Evidence-to-policy gap on hepatitis A vaccine adoption in 6 countries: Literature vs. policymakers’ beliefs
Original Research Article
Pages 4089-4096
Sachiko Ozawa, Lois A. Privor-Dumm, Angeline Nanni, Emily Durden, Brett A. Maiese, Chizoba U. Nwankwo, Kimberly G. Brodovicz, Camilo J. Acosta, Kathleen A. Foley
Abstract
Background
National vaccine adoption decisions may be better understood by linking multiple data sources. When examining countries’ decisions to adopt the hepatitis A vaccine, applying multiple research methods can facilitate assessments of gaps between evidence and policy. We conducted a literature review on hepatitis A and stakeholder interviews about decisions to adopt the vaccine in six countries (Chile, India, South Korea, Mexico, Russia, and Taiwan).
Methods
A systematic literature review was conducted across five literature databases. The review identified and abstracted 340 articles, supplemented by internet search. In addition, we interviewed 62 experts and opinion leaders on hepatitis A and/or vaccines.
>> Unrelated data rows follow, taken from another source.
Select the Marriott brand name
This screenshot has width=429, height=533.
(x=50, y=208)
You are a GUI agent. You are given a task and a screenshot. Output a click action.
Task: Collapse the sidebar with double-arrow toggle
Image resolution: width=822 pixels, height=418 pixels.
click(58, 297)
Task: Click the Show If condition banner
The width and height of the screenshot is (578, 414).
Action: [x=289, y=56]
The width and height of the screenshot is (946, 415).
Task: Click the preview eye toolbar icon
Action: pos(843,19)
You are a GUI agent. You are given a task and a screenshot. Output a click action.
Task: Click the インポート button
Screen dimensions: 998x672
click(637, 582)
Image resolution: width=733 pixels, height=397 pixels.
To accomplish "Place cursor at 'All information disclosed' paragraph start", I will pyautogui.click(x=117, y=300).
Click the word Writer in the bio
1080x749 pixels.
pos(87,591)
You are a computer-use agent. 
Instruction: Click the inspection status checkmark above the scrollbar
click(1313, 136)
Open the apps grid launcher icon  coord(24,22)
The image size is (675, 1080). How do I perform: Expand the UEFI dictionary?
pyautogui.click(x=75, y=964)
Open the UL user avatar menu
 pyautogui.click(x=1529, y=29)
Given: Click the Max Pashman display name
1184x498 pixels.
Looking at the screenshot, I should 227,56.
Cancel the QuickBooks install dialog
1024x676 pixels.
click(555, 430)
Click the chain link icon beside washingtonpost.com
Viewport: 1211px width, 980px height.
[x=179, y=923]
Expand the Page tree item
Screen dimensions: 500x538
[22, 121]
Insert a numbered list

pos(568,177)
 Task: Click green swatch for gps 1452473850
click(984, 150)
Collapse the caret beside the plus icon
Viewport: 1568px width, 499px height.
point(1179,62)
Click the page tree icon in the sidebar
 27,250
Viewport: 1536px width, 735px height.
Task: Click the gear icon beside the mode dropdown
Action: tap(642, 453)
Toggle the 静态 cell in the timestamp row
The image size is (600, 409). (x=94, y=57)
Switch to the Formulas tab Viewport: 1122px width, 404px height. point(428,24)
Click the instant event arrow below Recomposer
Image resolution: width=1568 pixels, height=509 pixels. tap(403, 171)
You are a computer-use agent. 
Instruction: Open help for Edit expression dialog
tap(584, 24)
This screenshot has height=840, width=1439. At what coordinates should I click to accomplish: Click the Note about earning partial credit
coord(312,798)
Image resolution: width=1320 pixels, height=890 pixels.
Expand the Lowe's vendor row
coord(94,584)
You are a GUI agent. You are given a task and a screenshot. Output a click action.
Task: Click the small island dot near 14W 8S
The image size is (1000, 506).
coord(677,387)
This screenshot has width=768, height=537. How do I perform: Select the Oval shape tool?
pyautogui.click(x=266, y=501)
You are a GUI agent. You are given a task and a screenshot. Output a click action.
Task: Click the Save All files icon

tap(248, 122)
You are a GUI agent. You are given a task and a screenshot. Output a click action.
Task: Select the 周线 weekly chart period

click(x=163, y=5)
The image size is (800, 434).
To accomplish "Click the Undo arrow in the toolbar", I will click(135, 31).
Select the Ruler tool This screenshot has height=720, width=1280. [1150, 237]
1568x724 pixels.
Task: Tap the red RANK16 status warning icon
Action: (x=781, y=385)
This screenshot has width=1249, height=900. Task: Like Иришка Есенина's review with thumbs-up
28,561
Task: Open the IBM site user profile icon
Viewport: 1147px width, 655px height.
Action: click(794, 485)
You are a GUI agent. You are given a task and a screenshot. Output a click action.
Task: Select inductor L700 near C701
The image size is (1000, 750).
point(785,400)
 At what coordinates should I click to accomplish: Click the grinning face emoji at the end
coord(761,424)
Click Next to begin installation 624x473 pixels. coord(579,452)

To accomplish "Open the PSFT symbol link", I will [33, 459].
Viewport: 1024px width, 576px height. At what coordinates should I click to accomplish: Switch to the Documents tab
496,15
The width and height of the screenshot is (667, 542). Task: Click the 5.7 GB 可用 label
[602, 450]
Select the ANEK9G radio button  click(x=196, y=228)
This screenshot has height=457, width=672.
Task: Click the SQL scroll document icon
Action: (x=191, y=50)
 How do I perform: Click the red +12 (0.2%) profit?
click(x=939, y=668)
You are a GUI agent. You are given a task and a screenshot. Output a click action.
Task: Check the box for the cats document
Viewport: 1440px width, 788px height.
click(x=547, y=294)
Data from the two sources were analyzed to identify gaps around epidemiologic data, economic data, and barriers/facilitators of hepatitis A vaccine adoption.
Results
Epidemiologic data gaps were found in Chile and Russia, where stakeholders believed data to be more solid than the literature documented. Economic data on hepatitis A was found to be weak across all countries despite stakeholders’ agreement on its importance. Barriers and facilitators of vaccine adoption such as political will, prioritization among vaccines, and global or local recommendations were discussed more by stakeholders than the literature. Stakeholders in India and Mexico were not concerned with the lack of data, despite growing recognition in the literature of the epidemiological transition and threat of outbreaks.
Conclusions
Triangulation of results from two methods captured a richer story behind vaccine adoption decisions for hepatitis A. The discrepancy between policymakers’ beliefs and existing data suggest a decline in priority of hepatitis A or weak investment in data collection. Filling the confirmed data gaps in seroprevalence or economic data is important to help guide policy decisions. Greater communication of the risk of hepatitis A and the benefits of the vaccine may help countries undergoing the epidemiologic transition.